People taking fertility drugs are at risk of developing ovarian hyperstimulation syndrome (OHSS). This occurs in one in 10 people taking injectable fertility drugs. For most people, OHSS is merely uncomfortable. However, left untreated, it can become very serious.
The egg retrieval, which involves placing an ultrasound-guided needle through the vaginal wall, up to the ovaries, can cause cramping, spotting, and discomfort. There is a small risk of infection and puncture of nearby organs. Infection would be treated with antibiotics. In very rare cases, the infection may lead to the surgical removal of the ovaries or fallopian tubes.

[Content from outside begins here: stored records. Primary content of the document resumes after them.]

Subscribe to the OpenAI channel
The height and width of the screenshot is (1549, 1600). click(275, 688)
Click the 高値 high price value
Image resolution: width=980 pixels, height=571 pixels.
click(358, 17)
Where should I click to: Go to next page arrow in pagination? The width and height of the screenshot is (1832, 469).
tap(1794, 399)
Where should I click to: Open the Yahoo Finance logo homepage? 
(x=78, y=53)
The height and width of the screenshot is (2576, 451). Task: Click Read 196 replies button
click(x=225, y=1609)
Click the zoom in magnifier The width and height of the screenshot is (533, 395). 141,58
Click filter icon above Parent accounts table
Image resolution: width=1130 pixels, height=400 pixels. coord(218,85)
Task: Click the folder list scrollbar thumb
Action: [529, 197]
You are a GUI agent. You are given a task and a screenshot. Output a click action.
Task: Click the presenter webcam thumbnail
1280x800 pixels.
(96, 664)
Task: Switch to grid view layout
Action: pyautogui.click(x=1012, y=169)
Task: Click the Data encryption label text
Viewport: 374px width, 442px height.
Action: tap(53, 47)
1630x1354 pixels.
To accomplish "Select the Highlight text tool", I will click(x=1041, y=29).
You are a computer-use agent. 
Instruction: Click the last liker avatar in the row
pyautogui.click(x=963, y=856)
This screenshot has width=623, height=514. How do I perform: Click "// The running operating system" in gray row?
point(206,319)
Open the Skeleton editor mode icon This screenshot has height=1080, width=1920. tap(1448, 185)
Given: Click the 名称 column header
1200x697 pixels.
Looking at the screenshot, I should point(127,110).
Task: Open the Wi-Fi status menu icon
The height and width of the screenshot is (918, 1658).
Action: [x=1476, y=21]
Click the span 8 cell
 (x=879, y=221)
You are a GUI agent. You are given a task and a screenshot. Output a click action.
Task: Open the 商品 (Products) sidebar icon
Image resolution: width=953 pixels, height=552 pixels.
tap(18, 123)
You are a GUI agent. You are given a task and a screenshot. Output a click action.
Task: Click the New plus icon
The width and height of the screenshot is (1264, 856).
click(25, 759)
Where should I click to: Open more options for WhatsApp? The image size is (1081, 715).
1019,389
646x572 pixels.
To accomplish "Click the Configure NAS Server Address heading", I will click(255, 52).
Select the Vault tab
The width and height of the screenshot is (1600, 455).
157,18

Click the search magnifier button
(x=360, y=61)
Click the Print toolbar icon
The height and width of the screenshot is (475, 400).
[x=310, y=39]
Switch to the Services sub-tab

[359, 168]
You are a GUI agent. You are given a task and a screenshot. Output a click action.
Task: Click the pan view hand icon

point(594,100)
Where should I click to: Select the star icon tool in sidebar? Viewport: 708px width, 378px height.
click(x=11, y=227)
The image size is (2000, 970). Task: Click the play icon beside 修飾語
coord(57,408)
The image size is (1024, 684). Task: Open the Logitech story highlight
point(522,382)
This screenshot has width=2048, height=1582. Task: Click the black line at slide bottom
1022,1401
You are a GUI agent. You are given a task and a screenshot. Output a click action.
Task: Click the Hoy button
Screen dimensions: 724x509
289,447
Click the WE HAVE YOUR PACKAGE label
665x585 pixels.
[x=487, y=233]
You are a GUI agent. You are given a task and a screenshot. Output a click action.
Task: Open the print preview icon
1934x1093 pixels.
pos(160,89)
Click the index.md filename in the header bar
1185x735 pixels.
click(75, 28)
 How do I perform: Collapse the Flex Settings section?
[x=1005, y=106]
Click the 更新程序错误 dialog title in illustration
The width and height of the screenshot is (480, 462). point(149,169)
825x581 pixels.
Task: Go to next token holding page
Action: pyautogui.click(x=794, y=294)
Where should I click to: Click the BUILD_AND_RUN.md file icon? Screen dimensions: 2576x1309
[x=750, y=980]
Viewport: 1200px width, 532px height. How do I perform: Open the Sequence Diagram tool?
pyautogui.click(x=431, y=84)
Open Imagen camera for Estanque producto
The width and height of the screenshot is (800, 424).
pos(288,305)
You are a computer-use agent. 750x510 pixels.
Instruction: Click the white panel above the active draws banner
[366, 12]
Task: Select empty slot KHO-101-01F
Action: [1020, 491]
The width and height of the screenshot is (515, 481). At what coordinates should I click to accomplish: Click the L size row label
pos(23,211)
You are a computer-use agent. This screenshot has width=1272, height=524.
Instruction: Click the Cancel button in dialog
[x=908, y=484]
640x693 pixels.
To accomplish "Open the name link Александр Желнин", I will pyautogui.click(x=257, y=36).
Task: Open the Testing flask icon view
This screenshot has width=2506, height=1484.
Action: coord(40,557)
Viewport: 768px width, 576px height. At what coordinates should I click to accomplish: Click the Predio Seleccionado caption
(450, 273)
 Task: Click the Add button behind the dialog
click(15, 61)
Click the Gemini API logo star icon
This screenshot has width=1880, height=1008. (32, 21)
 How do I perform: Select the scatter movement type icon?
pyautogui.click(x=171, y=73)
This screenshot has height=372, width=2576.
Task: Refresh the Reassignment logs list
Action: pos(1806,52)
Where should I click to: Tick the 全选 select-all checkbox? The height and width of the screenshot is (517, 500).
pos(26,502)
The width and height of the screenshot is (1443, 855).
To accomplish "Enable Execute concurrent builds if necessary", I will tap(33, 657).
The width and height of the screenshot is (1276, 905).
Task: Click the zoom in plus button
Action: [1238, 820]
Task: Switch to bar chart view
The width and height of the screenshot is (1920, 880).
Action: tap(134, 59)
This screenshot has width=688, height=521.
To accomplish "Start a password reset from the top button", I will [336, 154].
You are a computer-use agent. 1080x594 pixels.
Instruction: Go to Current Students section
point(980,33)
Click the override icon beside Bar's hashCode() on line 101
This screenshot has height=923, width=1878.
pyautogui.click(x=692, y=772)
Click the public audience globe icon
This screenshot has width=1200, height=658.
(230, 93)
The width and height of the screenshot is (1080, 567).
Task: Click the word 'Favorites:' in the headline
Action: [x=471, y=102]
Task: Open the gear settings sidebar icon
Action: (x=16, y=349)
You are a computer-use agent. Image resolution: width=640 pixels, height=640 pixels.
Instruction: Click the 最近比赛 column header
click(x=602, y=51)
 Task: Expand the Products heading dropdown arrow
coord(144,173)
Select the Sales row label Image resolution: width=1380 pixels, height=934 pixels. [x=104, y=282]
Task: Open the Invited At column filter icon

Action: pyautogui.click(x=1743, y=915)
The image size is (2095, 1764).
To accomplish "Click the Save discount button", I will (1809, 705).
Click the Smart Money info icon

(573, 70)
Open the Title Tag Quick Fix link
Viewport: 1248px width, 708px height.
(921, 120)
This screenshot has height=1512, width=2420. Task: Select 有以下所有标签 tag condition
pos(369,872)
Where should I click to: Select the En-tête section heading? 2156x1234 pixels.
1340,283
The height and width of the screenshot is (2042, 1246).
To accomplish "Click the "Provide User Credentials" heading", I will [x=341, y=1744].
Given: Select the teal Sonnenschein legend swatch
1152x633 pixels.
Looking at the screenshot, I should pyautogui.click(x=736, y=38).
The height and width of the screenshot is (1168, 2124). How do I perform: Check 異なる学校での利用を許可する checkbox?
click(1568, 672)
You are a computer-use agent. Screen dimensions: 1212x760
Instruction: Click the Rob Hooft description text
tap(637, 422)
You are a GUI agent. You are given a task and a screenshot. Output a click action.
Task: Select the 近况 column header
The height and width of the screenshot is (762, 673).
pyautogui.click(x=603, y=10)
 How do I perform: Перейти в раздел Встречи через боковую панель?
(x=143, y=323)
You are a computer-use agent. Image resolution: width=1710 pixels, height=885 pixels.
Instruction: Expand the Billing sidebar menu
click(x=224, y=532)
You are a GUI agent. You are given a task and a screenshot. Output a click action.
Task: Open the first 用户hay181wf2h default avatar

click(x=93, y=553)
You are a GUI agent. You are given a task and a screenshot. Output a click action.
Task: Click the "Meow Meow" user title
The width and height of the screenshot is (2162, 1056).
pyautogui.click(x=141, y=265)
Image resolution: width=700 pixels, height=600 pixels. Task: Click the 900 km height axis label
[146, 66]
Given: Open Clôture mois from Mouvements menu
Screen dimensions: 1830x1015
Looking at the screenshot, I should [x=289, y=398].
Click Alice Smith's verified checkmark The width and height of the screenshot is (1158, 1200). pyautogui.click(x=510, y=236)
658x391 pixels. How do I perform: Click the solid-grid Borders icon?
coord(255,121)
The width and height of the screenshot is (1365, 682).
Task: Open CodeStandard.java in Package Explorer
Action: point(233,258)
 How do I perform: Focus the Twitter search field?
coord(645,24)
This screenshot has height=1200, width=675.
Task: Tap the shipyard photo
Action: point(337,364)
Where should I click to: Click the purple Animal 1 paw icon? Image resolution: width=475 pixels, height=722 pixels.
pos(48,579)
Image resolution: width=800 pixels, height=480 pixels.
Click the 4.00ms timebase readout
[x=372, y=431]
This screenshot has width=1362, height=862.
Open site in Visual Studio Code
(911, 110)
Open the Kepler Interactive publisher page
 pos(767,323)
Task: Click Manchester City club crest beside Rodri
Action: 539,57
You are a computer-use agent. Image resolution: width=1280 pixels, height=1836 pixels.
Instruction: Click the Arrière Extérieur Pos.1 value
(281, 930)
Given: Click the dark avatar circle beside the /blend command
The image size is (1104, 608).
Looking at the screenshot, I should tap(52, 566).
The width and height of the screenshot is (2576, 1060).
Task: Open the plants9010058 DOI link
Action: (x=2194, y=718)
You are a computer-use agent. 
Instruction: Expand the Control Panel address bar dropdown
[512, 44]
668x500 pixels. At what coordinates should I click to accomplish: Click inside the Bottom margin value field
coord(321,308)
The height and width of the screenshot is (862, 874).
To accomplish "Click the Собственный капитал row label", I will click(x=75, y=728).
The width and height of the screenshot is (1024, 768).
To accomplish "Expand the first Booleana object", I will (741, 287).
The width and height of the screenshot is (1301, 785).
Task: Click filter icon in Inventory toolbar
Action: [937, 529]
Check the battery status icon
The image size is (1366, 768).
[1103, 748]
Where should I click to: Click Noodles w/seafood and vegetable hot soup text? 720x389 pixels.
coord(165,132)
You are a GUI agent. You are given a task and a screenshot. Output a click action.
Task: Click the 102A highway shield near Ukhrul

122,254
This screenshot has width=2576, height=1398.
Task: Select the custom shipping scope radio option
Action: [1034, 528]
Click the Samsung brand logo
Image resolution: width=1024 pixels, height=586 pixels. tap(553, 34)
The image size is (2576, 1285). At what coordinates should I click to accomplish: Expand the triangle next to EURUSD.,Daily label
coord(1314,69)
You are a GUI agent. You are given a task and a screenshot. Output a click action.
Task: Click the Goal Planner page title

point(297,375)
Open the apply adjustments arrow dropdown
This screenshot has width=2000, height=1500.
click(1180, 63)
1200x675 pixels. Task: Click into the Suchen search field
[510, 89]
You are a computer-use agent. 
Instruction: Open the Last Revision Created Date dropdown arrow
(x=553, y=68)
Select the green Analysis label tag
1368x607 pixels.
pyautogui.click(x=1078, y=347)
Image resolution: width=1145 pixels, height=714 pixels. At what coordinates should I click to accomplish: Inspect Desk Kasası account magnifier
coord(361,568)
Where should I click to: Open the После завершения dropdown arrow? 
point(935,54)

Elective egg freezing gives people who need to delay childbearing another option. While the technology doesn’t eliminate the realities of time. Nor guarantee a baby in the future. It does improve the odds of conception when compared to taking no action for those looking to have a child in their late 30s or 40s.
Egg freezing is generally safe, but as with all medical procedures, there are risks and some long-term unknowns. Before you decide to freeze your eggs, take your time to fully research your options. Keep in mind that if you don’t freeze your eggs, you do have other possible roads towards parenthood. You may conceive on your own in the future.
If you do face infertility, you can pursue fertility treatments at that time, including IVF. You may need to use an egg donor, or you might consider choosing an embryo donor. This means your child would not be genetically related to you. But may still be biologically related to your male partner if you use an egg donor with his sperm. Adoption, foster care parenting, or remaining childfree are also possibilities!